As with everything, there's good and bad
Computer Vision now enables all kind of cool and convenient automations, such as snapping pictures when people smile, scanning cheques, performing quick identity check at the airport's border control, searching your ever growing photo collection, using face ID to unlock the phone, all the way to making cars drive themselves and letting robots see. I'm proud to have played a small role in many of these.

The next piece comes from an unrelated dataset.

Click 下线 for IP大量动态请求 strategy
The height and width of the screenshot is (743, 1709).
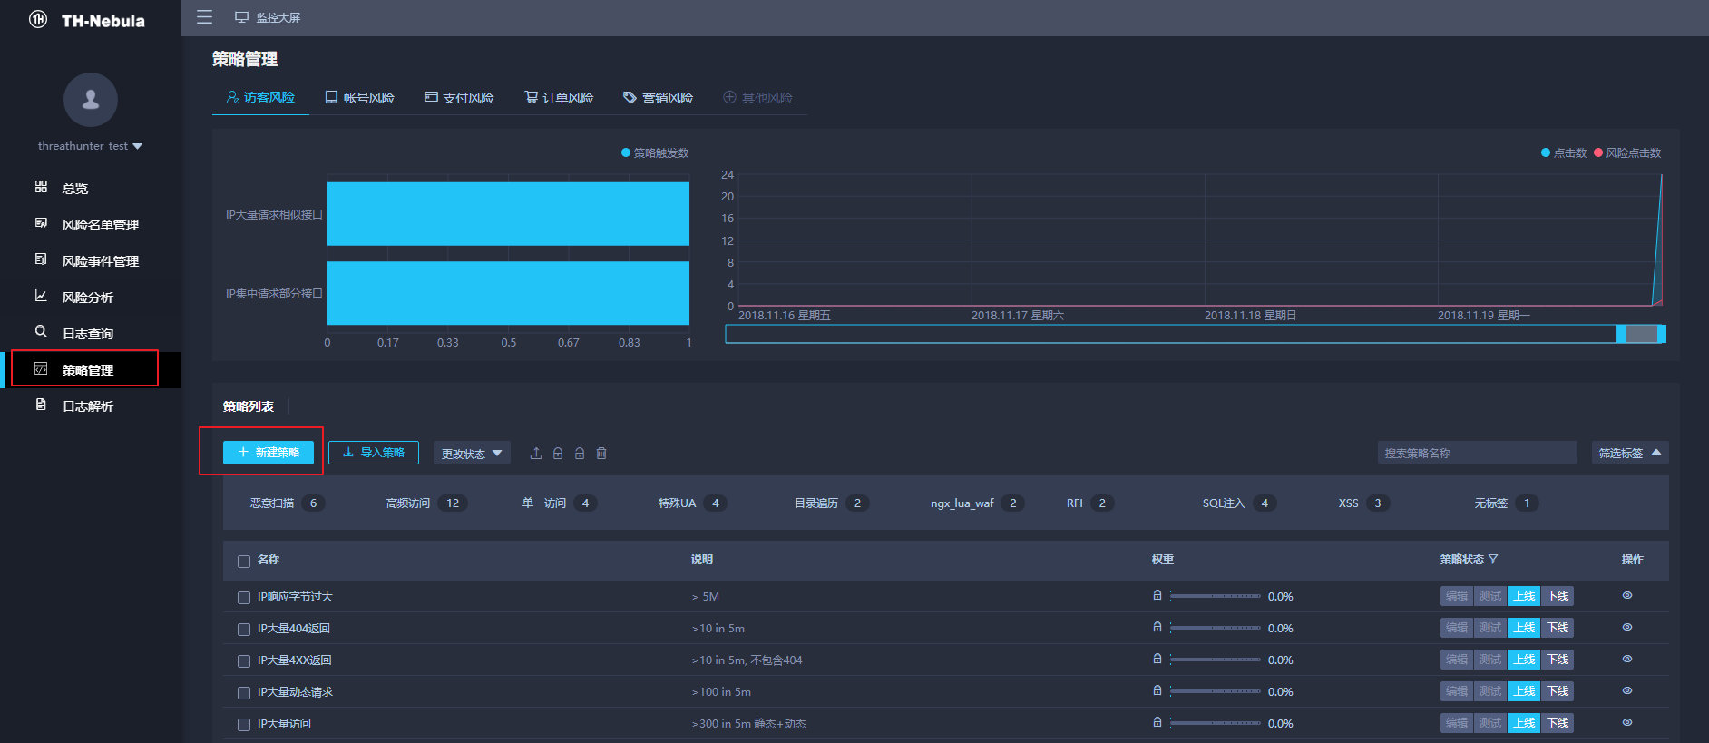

However, like any other tool, Computer Vision can also be used for bad. Orwellian surveillance and offensive military use are the two glaringly obvious ones. Notably, rising Computer Vision star PJ Reddie (Joseph Redmon), main author of the famed YOLO detection models, has quit the field of Computer Vision entirely after seeing what his detector was used for:
I stopped doing CV research because I saw the impact my work was having. I loved the work but the military applications and privacy concerns eventually became impossible to ignore. https://t.co/DMa6evaQZr
— Joseph Redmon (@pjreddie) February 20, 2020
Personal anecdote: tracking
I did my PhD in a computer vision lab that frequently carries the perception part of robotics projects, part of the reason being that person detection and tracking are key capabilities for social robots, and the lab's leader Prof. Bastian Leibe was well know for his work in those areas (none of which I knew).
I eventually had the idea for a completely new formulation of the multi-person tracking problem. It was technically very cool, I derived it from first principles Bayesian rule and all that, and it seemed like just the start of a whole new family of methods. Basically a PhD student's dream.
Many months later, some people from Samsung came to visit our lab. Like many others, were interested in our detection and tracking research. I was not actually in the lab that day, so I looked them up afterwards. Did you know that Samsung (specifically Samsung Techwin) not only builds phones and TVs, but also tanks and the first fully autonomous sentry gun (turret)? Yeah, I didn't know either. I stopped all my work on tracking and decided never to work on tracking again.
My mental framework
Over the course of my career I have regularly thought about the implications of my research. For a while, I clearly knew I won't ever work on tracking again, but I was perfectly fine working on detection. Why is that? Isn't a perfect detector essentially a tracker? Why am I fine with one but not the other?
It took a few more years of growing up before I could answer these questions to my satisfaction. The reality is that everything is intertwined:
- A better detector clearly leads to better trackers.
- A better classifier clearly leads to better detectors.
- A better pre-training clearly leads to better classifiers.
- A better optimizer clearly leads to better pre-training.
- A better software tooling clearly leads to accelerated research on all of the above.
So, following this logical chain of thoughts, I really shouldn't be working on anything anymore, or I would have participated in creating much better trackers!
The way out of this conundrum, to me at least, is that each of these of course has a long list of other things it enables! A better pre-training not only leads to better trackers, but improves most of the positive uses I mentioned in the introduction as well. So the net harm or benefit of doing research on a specific topic is kind of a weighted mix between the number and severity of positive and negative impacts one foresees the research to have.
Hence, where in this chain one draws the line is a very personal question which does not require any justification. Different people will draw different lines, and I respect anyone's personal line.
For myself, that's how I drew my line somewhere between detection and tracking. Detection has a vast amount of positive applications, some of which I mentioned in the intro, but also some negative ones. For tracking, on the other hand, I mostly see surveillance and military applications. The positives I could see either seem minor in comparison, or would be served just fine with detection.
A recent topic: quadruped locomotion
The video below recently made the rounds, exemplifying the insane progress made in quadruped locomotion over the last few years:
Extreme Off-Road | All-Terrain quadruped robotdog
pic.twitter.com/hxoTrvu86c — DEEP Robotics (@DeepRobotics_CN) November 13, 2024
It made me think. Quadruped locomotion seems awfully similar to tracking: It must be a lot of fun to work on, but I see many negative and just very few or niche positives uses of it. I would much rather work on, for example, dexterous manipulation:
Just a nice folding sequence 💅 pic.twitter.com/tIe120IJ4U
— Karol Hausman (@hausman_k) November 25, 2024
Stay safe and hydrated!